§ Set tasks:
(1) List every immigration law that the text on US immigration law names, using the name or year the text gives for each.
(2) Put this sentence from the text on US immigration law into Spanish: "Public opinion has always been divided as to whether the country should allow immigration or restrain it."
(3) From the text on US immigration law, quote the stretch from "Immigration has been" through "at its peak.".

Immigration has been a heated and controversial topic of discussion in the United States for a long time. Public opinion has always been divided as to whether the country should allow immigration or restrain it. Still as debate continues, the US continues to receive immigrants in their hundreds of thousands every passing year. Much has been done about immigration especially in terms of legal and social policy. The first piece of legislation on immigration was the 1790 Act which sought to limit immigration to only free white persons from Europe. However, the Act was not as comprehensive as the 1924 Act which attempted to bar Eastern and Southern Europeans from entering America at a time when immigration was at its peak.
However, the Immigration and Nationality (Amendments) Act of 1965 popularly known as the Hart Cellar Act is solely responsible for opening the floodgates of immigration by abolishing the quota system and allowing equal treatment of immigrants from all races and ethnicities. The Immigration Act of 1990 also increased legal migration by waiving some of the provisions of the 1952 Immigration and Nationality Act. Since then there have been various legal reforms seeking to stem the tide of immigration. The current immigration law places the bar too high for persons seeking legal permanent resident (LPR) status and subsequent governments have had to grant amnesties to illegal immigrants. This paper looks at the ways in which the current immigration law can be amended to make it more just.

§ Dataset content:
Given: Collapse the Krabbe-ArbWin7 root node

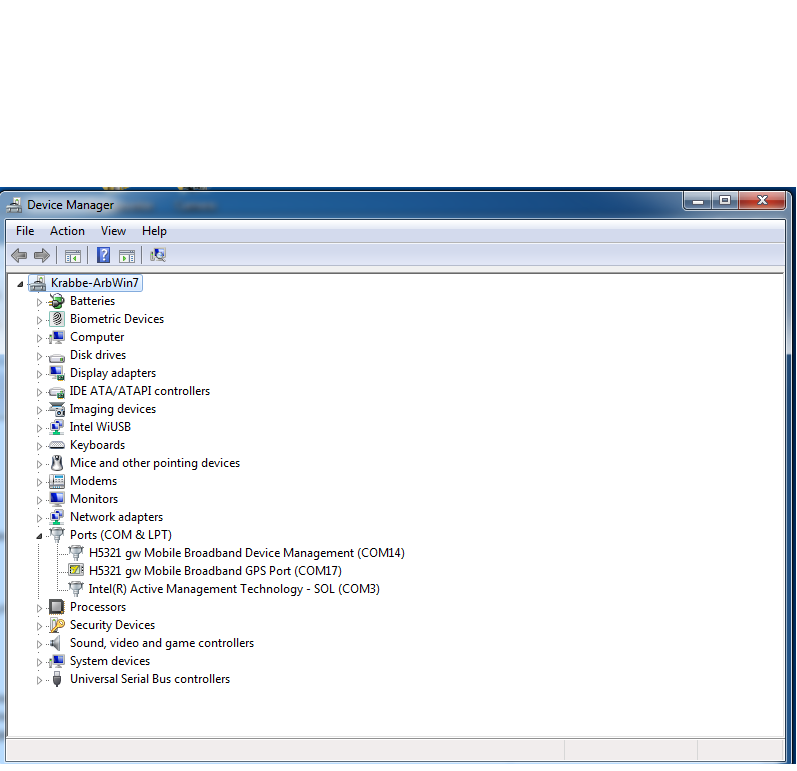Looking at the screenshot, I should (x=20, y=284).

...

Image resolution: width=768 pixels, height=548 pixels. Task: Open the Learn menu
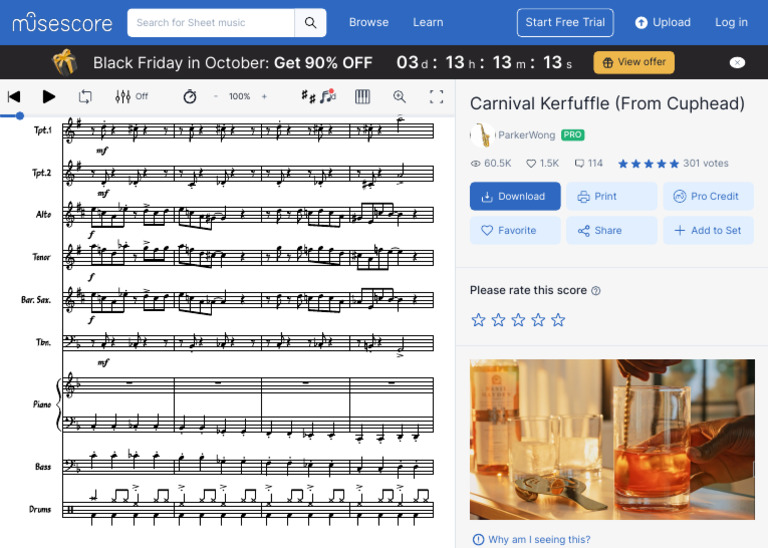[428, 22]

§ Final results:
(1)
- The 1790 Act
- The 1924 Act
- The Immigration and Nationality (Amendments) Act of 1965, known as the Hart Cellar Act
- The Immigration Act of 1990
- The 1952 Immigration and Nationality Act

(2) La opinión pública siempre ha estado dividida en cuanto a si el país debería permitir la inmigración o restringirla.

(3)
Immigration has been a heated and controversial topic of discussion in the United States for a long time. Public opinion has always been divided as to whether the country should allow immigration or restrain it. Still as debate continues, the US continues to receive immigrants in their hundreds of thousands every passing year. Much has been done about immigration especially in terms of legal and social policy. The first piece of legislation on immigration was the 1790 Act which sought to limit immigration to only free white persons from Europe. However, the Act was not as comprehensive as the 1924 Act which attempted to bar Eastern and Southern Europeans from entering America at a time when immigration was at its peak.